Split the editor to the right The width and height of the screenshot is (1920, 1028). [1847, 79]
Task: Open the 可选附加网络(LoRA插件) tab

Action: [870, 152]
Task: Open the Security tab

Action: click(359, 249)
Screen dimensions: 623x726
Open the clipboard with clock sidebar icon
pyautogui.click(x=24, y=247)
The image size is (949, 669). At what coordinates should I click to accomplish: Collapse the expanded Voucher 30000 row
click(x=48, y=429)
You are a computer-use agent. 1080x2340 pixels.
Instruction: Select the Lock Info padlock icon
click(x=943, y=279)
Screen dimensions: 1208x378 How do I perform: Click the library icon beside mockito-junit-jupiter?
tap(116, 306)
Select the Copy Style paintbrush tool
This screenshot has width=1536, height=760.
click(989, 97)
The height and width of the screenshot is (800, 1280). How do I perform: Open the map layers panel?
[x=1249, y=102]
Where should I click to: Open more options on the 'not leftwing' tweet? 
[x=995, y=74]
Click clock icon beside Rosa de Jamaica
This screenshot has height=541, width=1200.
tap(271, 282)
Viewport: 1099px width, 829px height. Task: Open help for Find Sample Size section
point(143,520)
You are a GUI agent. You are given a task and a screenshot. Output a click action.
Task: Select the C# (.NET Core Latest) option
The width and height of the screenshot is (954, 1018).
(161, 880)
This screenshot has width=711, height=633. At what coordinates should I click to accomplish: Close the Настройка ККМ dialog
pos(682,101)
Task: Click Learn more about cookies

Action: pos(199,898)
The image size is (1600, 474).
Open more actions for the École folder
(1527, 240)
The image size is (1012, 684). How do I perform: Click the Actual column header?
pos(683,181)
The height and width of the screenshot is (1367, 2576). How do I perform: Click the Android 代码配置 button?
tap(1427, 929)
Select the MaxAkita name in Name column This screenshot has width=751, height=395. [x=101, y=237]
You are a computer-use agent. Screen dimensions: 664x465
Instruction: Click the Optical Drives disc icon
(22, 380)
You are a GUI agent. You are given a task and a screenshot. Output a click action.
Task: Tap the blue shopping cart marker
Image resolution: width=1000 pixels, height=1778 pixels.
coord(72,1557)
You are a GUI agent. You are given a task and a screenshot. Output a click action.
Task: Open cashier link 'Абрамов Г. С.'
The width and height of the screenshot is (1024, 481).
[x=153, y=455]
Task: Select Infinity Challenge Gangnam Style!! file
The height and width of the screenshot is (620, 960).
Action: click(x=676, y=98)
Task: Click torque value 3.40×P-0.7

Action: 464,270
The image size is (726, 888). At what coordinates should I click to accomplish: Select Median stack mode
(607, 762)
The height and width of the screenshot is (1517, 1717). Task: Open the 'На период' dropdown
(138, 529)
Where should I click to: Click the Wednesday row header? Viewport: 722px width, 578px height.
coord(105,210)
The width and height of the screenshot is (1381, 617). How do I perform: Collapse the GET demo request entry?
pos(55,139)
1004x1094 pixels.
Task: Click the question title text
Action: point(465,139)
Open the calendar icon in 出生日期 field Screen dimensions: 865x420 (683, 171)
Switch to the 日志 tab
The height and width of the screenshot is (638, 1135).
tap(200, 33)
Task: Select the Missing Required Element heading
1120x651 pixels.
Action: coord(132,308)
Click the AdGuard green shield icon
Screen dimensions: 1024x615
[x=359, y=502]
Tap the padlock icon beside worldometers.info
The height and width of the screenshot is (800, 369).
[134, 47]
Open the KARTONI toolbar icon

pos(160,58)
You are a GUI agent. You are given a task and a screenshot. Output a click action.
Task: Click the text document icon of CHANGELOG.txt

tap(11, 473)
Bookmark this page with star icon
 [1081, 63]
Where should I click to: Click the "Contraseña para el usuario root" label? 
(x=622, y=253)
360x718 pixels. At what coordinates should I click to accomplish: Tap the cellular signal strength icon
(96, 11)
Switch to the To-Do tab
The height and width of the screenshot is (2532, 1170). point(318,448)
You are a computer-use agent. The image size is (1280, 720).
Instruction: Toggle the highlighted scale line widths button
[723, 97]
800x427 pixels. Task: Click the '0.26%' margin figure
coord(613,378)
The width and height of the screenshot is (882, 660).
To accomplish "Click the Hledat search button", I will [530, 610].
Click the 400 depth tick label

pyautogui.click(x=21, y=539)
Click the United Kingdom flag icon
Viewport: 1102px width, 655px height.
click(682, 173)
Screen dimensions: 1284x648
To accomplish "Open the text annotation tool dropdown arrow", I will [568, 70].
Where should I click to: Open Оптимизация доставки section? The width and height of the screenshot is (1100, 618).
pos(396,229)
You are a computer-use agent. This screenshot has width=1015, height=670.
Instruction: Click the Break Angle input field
===
Only an exact copy of the entries above will do.

Split the editor to the right The width and height of the screenshot is (1920, 1028). [1847, 79]
Task: Open the 可选附加网络(LoRA插件) tab

Action: [870, 152]
Task: Open the Security tab

Action: click(359, 249)
Screen dimensions: 623x726
Open the clipboard with clock sidebar icon
pyautogui.click(x=24, y=247)
The image size is (949, 669). At what coordinates should I click to accomplish: Collapse the expanded Voucher 30000 row
click(x=48, y=429)
You are a computer-use agent. 1080x2340 pixels.
Instruction: Select the Lock Info padlock icon
click(x=943, y=279)
Screen dimensions: 1208x378 How do I perform: Click the library icon beside mockito-junit-jupiter?
tap(116, 306)
Select the Copy Style paintbrush tool
This screenshot has width=1536, height=760.
click(989, 97)
The height and width of the screenshot is (800, 1280). How do I perform: Open the map layers panel?
[x=1249, y=102]
Where should I click to: Open more options on the 'not leftwing' tweet? 
[x=995, y=74]
Click clock icon beside Rosa de Jamaica
This screenshot has height=541, width=1200.
tap(271, 282)
Viewport: 1099px width, 829px height. Task: Open help for Find Sample Size section
point(143,520)
You are a GUI agent. You are given a task and a screenshot. Output a click action.
Task: Select the C# (.NET Core Latest) option
The width and height of the screenshot is (954, 1018).
(161, 880)
This screenshot has width=711, height=633. At what coordinates should I click to accomplish: Close the Настройка ККМ dialog
pos(682,101)
Task: Click Learn more about cookies

Action: pos(199,898)
The image size is (1600, 474).
Open more actions for the École folder
(1527, 240)
The image size is (1012, 684). How do I perform: Click the Actual column header?
pos(683,181)
The height and width of the screenshot is (1367, 2576). How do I perform: Click the Android 代码配置 button?
tap(1427, 929)
Select the MaxAkita name in Name column This screenshot has width=751, height=395. [x=101, y=237]
You are a computer-use agent. Screen dimensions: 664x465
Instruction: Click the Optical Drives disc icon
(22, 380)
You are a GUI agent. You are given a task and a screenshot. Output a click action.
Task: Tap the blue shopping cart marker
Image resolution: width=1000 pixels, height=1778 pixels.
coord(72,1557)
You are a GUI agent. You are given a task and a screenshot. Output a click action.
Task: Open cashier link 'Абрамов Г. С.'
The width and height of the screenshot is (1024, 481).
[x=153, y=455]
Task: Select Infinity Challenge Gangnam Style!! file
The height and width of the screenshot is (620, 960).
Action: click(x=676, y=98)
Task: Click torque value 3.40×P-0.7

Action: 464,270
The image size is (726, 888). At what coordinates should I click to accomplish: Select Median stack mode
(607, 762)
The height and width of the screenshot is (1517, 1717). Task: Open the 'На период' dropdown
(138, 529)
Where should I click to: Click the Wednesday row header? Viewport: 722px width, 578px height.
coord(105,210)
The width and height of the screenshot is (1381, 617). How do I perform: Collapse the GET demo request entry?
pos(55,139)
1004x1094 pixels.
Task: Click the question title text
Action: point(465,139)
Open the calendar icon in 出生日期 field Screen dimensions: 865x420 (683, 171)
Switch to the 日志 tab
The height and width of the screenshot is (638, 1135).
tap(200, 33)
Task: Select the Missing Required Element heading
1120x651 pixels.
Action: coord(132,308)
Click the AdGuard green shield icon
Screen dimensions: 1024x615
[x=359, y=502]
Tap the padlock icon beside worldometers.info
The height and width of the screenshot is (800, 369).
[134, 47]
Open the KARTONI toolbar icon

pos(160,58)
You are a GUI agent. You are given a task and a screenshot. Output a click action.
Task: Click the text document icon of CHANGELOG.txt

tap(11, 473)
Bookmark this page with star icon
 [1081, 63]
Where should I click to: Click the "Contraseña para el usuario root" label? 
(x=622, y=253)
360x718 pixels. At what coordinates should I click to accomplish: Tap the cellular signal strength icon
(96, 11)
Switch to the To-Do tab
The height and width of the screenshot is (2532, 1170). point(318,448)
You are a computer-use agent. The image size is (1280, 720).
Instruction: Toggle the highlighted scale line widths button
[723, 97]
800x427 pixels. Task: Click the '0.26%' margin figure
coord(613,378)
The width and height of the screenshot is (882, 660).
To accomplish "Click the Hledat search button", I will [530, 610].
Click the 400 depth tick label

pyautogui.click(x=21, y=539)
Click the United Kingdom flag icon
Viewport: 1102px width, 655px height.
click(682, 173)
Screen dimensions: 1284x648
To accomplish "Open the text annotation tool dropdown arrow", I will [568, 70].
Where should I click to: Open Оптимизация доставки section? The width and height of the screenshot is (1100, 618).
pos(396,229)
You are a computer-use agent. This screenshot has width=1015, height=670.
Instruction: Click the Break Angle input field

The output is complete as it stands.